EXCERPT TO READ:
• • • •

Physlib

Physlib.SpaceAndTime.Space.EuclideanGroup.AffineGroup

The inclusion of the Euclidean group into the affine automorphism group

This file has two parts.

**Part 1: the inclusion.** The abstract Euclidean group `EuclideanGroup n = ℝⁿ ⋊ O(n)` is included into Mathlib's affine automorphism group as the composite of two monoid homomorphisms

`EuclideanGroup n →* AffineIsometryEquiv ℝ (EuclideanSpace ℝ (Fin n)) _ →* AffineEquiv ℝ _ _`.

* `EuclideanGroup.orthogonalToLinearIsometryEquiv` : an orthogonal matrix as a linear isometry equivalence of `EuclideanSpace ℝ (Fin n)`; the linear ingredient of the first leg. * `EuclideanGroup.toAffineIsometryHom` : the first leg, `⟨t, Q⟩ ↦ (x ↦ Q x + t)`. * `AffineIsometryEquiv.toAffineEquivHom` : the second leg, `AffineIsometryEquiv.toAffineEquiv` as a monoid homomorphism. * `EuclideanGroup.toAffineEquiv` : the composite of the two legs; the result intended for use elsewhere.

**Part 2: strengthening the first leg to an isomorphism.** Every affine isometry of `EuclideanSpace ℝ (Fin n)` is `x ↦ Q x + t` for a unique orthogonal `Q` and translation `t`, so the first leg is in fact a group isomorphism. We record it as `EuclideanGroup.toAffineIsometryMulEquiv`, a `MulEquiv` whose fields are supplied as follows:

* `toFun`, `map_mul'` : reused from `EuclideanGroup.toAffineIsometryHom` in part 1; * `invFun` : built from `EuclideanGroup.linearIsometryEquivToOrthogonal`, the inverse of the linear bridge `orthogonalToLinearIsometryEquiv`; * `left_inv` : from the round trip `orthogonalToLinearIsometryEquiv_left_inv` together with the projection lemma `linearIsometryEquiv_constVAdd_mul`; * `right_inv` : from the round trip `orthogonalToLinearIsometryEquiv_right_inv`.

• • • •

(Listing for locating displayed items)

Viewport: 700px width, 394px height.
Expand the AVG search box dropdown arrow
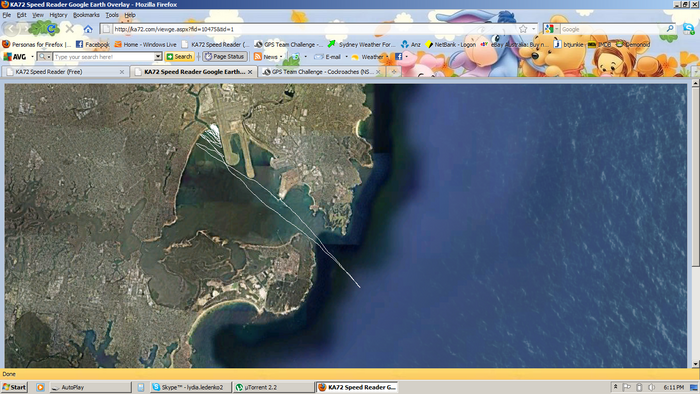coord(158,57)
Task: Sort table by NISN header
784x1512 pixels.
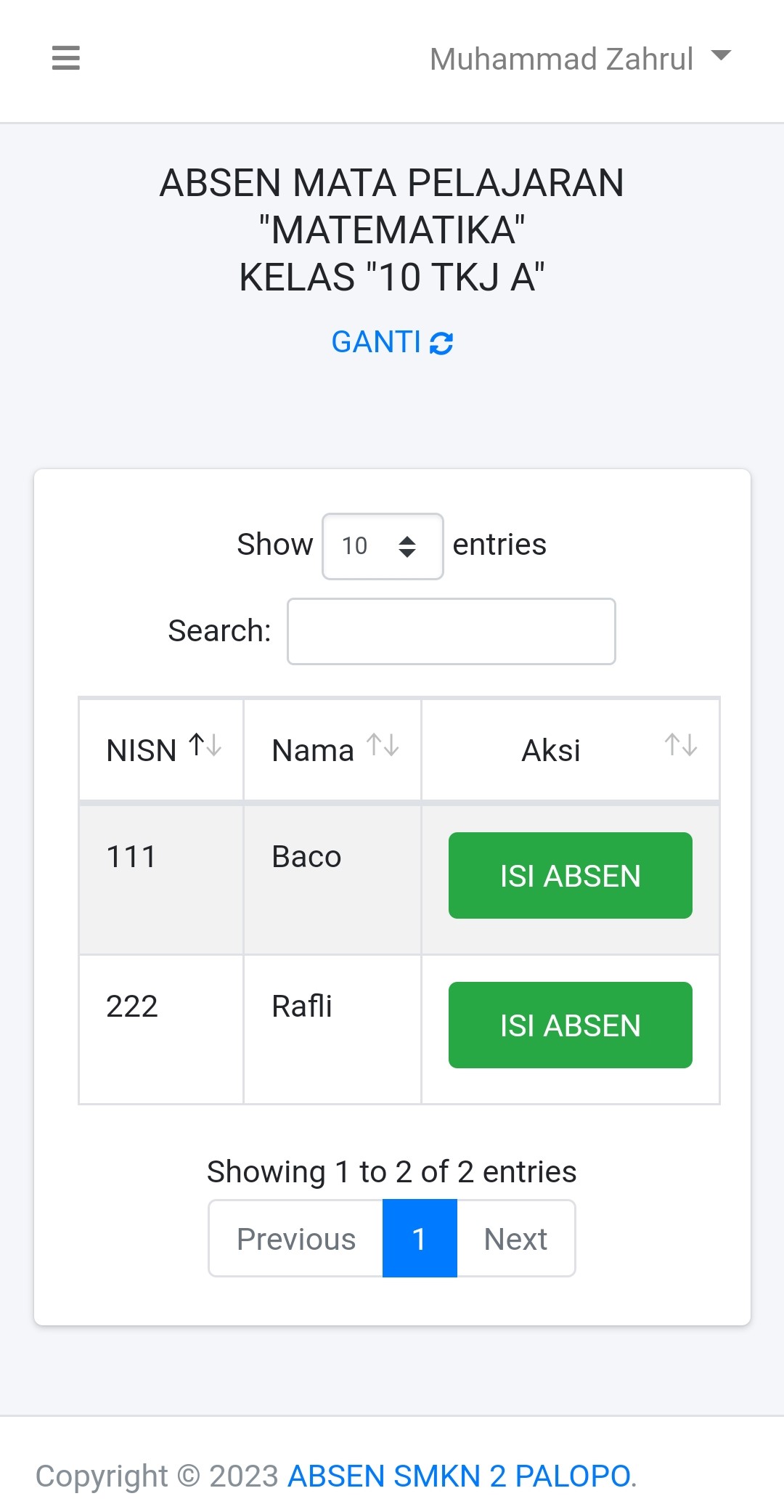Action: click(x=142, y=751)
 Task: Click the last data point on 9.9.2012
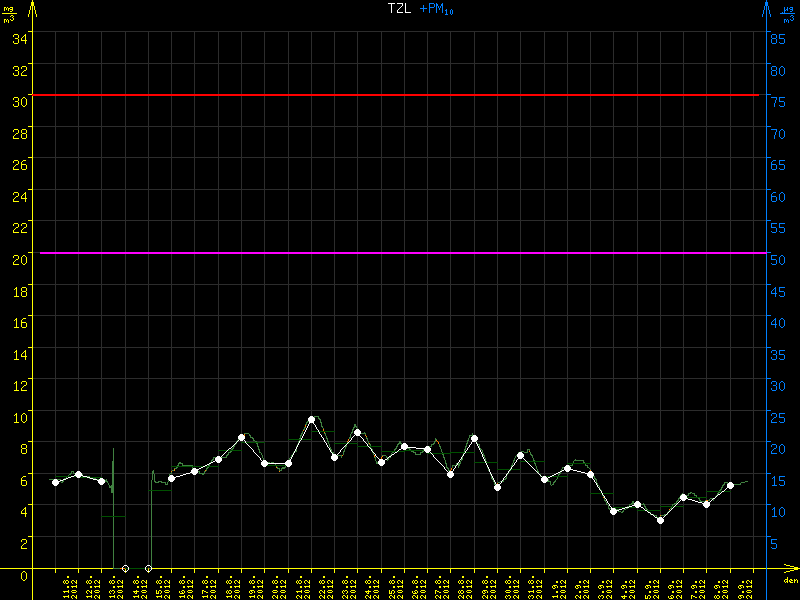point(730,485)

• • • •

REQUIRED WORK:
A. In the note on including the Euclidean group in the affine automorphism group, what is the composite of the two legs called?
B. Say whether each statement agrees with the note on including the Euclidean group in the affine automorphism group, and quote the deciding words for each: (i) The file is divided into two parts. (ii) The `invFun` field is reused from `EuclideanGroup.toAffineIsometryHom`. (iii) The second leg is `AffineIsometryEquiv.toAffineEquiv` viewed as a monoid homomorphism.
This listing was drawn from a separate source.

SOLUTIONS TO THE EXERCISE:
A. `EuclideanGroup.toAffineEquiv`

B.
(i) Yes: "This file has two parts."
(ii) No: "`invFun` : built from `EuclideanGroup.linearIsometryEquivToOrthogonal`, the inverse of the linear bridge `orthogonalToLinearIsometryEquiv`"
(iii) Yes: "the second leg, `AffineIsometryEquiv.toAffineEquiv` as a monoid homomorphism"